> **Prompt**
When you reach the line in the data below that contains "The width and", please start repeating lines exactly, and stop after the line that contains "Image resolution: width=1225", repeating nothing else.

> **Material to process**
________________
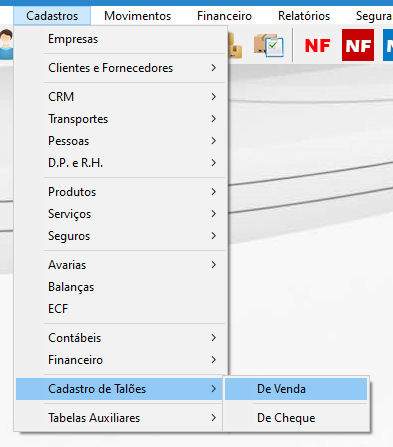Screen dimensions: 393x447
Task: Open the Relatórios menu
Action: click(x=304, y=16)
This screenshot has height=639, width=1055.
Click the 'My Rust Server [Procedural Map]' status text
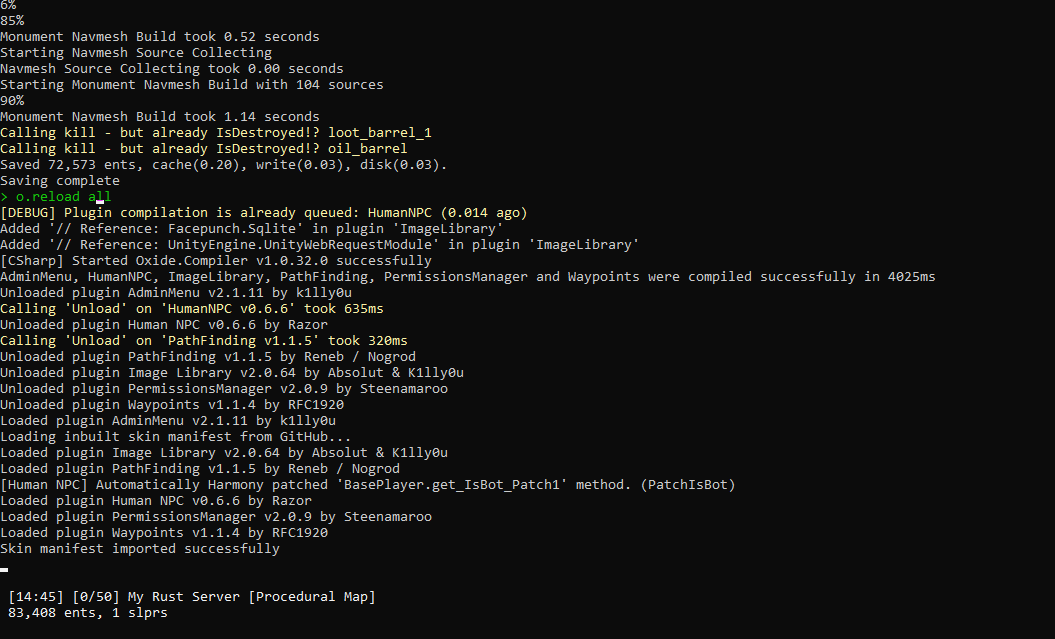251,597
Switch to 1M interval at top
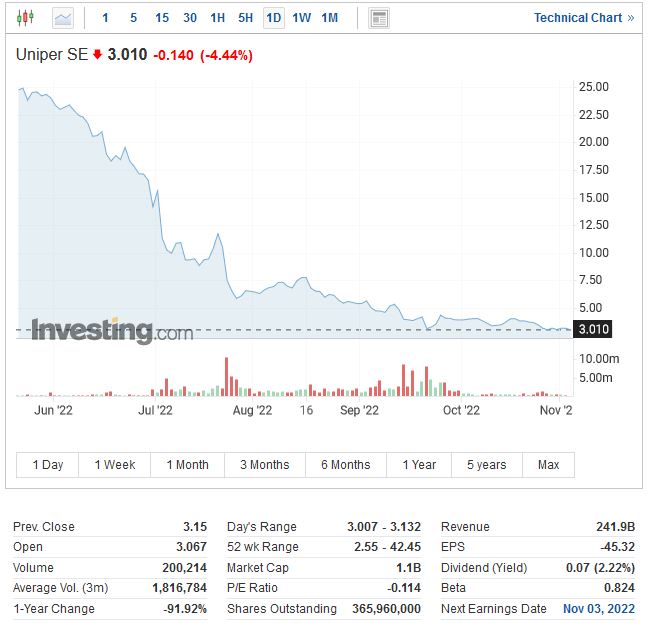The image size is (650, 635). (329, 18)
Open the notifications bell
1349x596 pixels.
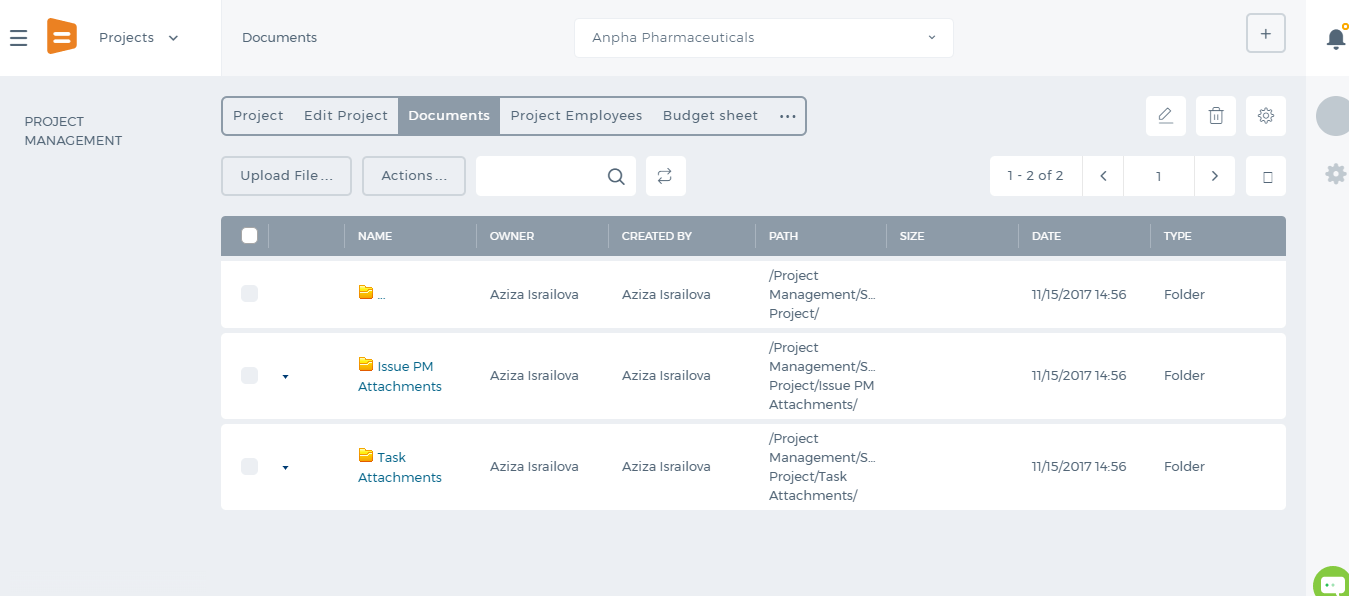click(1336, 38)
________________
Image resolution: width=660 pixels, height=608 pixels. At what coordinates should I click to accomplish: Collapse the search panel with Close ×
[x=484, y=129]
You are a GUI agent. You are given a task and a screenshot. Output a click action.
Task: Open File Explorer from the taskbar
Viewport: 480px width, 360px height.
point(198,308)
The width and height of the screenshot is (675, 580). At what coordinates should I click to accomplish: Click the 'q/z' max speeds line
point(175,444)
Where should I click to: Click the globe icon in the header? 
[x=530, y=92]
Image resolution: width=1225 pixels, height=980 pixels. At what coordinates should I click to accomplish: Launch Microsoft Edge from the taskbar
________________
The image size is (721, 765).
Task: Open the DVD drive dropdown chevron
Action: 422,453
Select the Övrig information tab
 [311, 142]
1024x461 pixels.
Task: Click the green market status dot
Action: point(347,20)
________________
> **Answer area**
The width and height of the screenshot is (675, 580). At what coordinates should I click to accomplish: Click the 'q/z' max speeds line
point(175,444)
Where should I click to: Click the globe icon in the header? 
[x=530, y=92]
Image resolution: width=1225 pixels, height=980 pixels. At what coordinates should I click to accomplish: Launch Microsoft Edge from the taskbar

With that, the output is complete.